***** DATA SECTION *****

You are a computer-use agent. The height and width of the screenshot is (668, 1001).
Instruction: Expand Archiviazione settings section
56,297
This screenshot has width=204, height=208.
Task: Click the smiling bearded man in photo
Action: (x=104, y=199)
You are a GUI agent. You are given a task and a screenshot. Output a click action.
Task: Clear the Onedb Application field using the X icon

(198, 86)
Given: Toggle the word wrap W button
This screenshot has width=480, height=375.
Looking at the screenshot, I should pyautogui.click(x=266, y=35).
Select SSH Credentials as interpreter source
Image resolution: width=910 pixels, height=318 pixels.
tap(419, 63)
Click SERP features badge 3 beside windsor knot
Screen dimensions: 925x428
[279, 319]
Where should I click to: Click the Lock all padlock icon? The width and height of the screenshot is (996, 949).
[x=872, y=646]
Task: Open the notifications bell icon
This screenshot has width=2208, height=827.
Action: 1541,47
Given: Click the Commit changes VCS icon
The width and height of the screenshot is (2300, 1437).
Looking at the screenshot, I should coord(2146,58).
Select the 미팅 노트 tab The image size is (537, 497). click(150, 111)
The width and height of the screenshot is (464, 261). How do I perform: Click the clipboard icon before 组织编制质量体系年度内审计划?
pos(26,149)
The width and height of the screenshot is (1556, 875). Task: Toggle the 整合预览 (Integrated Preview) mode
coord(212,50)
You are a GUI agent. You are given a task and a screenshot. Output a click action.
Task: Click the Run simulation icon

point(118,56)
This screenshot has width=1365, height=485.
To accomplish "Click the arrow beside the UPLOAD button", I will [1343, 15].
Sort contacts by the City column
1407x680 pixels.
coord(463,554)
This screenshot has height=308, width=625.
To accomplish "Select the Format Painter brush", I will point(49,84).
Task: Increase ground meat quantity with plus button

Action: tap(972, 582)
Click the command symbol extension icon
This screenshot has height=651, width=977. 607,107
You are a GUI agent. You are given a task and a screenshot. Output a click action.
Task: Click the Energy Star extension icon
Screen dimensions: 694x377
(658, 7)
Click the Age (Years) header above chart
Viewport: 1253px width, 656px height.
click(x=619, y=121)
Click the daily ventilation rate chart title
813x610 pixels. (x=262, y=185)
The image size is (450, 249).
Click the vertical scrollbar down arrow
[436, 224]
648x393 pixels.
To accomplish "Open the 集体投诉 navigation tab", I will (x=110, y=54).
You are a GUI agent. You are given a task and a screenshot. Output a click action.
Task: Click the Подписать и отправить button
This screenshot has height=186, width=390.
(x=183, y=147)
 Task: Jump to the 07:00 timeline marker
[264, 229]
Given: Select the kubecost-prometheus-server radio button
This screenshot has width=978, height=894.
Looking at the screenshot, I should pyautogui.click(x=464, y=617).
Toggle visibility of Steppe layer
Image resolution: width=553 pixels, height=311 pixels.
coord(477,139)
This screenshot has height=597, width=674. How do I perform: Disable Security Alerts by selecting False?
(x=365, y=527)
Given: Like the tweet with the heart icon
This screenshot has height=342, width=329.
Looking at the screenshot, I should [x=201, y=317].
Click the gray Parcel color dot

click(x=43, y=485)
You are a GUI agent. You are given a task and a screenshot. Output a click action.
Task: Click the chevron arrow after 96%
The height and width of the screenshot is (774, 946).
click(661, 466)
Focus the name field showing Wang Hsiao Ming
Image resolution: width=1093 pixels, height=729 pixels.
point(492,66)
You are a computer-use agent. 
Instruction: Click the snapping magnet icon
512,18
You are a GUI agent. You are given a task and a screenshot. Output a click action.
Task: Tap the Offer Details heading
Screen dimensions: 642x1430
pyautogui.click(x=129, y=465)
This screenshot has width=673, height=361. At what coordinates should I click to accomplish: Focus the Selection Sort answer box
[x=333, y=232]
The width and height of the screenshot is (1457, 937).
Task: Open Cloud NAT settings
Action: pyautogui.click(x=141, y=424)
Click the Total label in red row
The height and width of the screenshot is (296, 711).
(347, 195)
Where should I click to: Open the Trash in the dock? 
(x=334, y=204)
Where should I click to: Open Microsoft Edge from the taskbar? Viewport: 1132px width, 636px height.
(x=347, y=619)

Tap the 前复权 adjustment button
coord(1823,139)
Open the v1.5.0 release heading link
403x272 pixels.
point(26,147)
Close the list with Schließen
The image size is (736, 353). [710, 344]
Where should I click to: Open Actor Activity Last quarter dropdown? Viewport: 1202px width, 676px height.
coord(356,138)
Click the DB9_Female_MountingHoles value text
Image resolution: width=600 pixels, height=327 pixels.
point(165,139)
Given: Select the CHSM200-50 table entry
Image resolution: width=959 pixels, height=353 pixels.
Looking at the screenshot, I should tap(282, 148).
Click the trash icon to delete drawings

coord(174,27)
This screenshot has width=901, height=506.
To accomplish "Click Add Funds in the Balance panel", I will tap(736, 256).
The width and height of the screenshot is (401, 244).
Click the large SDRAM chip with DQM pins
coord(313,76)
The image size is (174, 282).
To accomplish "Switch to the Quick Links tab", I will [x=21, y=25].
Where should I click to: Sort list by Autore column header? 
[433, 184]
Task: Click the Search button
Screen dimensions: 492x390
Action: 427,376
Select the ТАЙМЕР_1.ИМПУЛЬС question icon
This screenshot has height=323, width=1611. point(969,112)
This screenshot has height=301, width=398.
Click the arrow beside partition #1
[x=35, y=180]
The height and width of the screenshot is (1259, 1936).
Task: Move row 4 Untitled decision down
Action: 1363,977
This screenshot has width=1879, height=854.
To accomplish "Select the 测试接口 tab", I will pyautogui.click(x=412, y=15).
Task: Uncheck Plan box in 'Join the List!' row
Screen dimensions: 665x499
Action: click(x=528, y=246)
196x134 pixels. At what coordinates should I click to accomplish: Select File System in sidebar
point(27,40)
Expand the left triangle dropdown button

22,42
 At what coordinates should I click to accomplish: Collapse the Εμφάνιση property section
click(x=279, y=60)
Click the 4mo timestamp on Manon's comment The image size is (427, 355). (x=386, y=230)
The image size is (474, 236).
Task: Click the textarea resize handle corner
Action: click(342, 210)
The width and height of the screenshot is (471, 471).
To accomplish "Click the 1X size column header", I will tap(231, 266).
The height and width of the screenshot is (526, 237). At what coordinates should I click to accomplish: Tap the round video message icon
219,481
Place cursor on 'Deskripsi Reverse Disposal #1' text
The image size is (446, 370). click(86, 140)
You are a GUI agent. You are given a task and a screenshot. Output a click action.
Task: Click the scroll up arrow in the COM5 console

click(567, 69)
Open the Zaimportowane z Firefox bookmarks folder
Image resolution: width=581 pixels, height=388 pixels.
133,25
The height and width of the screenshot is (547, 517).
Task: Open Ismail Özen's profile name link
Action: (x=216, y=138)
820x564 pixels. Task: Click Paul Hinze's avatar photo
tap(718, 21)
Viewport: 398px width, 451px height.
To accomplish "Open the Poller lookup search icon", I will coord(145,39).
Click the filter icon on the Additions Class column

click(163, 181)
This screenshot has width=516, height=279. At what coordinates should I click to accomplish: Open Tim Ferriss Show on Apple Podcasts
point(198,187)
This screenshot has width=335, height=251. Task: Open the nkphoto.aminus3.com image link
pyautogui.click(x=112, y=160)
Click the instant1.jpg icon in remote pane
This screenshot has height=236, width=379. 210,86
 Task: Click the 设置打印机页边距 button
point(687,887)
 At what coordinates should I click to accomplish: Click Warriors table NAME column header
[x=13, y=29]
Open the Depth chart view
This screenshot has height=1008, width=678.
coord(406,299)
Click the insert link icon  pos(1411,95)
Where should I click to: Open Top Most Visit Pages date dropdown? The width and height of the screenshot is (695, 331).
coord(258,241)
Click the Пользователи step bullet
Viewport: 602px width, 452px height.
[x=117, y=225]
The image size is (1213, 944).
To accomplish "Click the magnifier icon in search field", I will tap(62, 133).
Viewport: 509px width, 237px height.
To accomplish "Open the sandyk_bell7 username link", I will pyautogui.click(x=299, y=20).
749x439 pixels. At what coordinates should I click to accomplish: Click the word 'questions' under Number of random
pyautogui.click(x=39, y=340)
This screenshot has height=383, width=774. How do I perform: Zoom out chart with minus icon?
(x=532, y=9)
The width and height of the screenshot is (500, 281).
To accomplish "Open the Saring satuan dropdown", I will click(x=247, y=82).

*****

- EXERCISE DETAILS: Could you turn everything from the line containing "Given: Click the Commit changes VCS icon" down to the line containing "pos(26,149)" into a two-column CSV with the header instruction,response, one row per item, putting each item's text and its answer each in one quoted field with any line breaks replaced by spaces?

- THE REPLY:
instruction,response
"Given: Click the Commit changes VCS icon The width and height of the screenshot is (2300, 1437).","Looking at the screenshot, I should coord(2146,58)."
"Select the 미팅 노트 tab The image size is (537, 497).","click(150, 111)"
"The width and height of the screenshot is (464, 261). How do I perform: Click the clipboard icon before 组织编制质量体系年度内审计划?","pos(26,149)"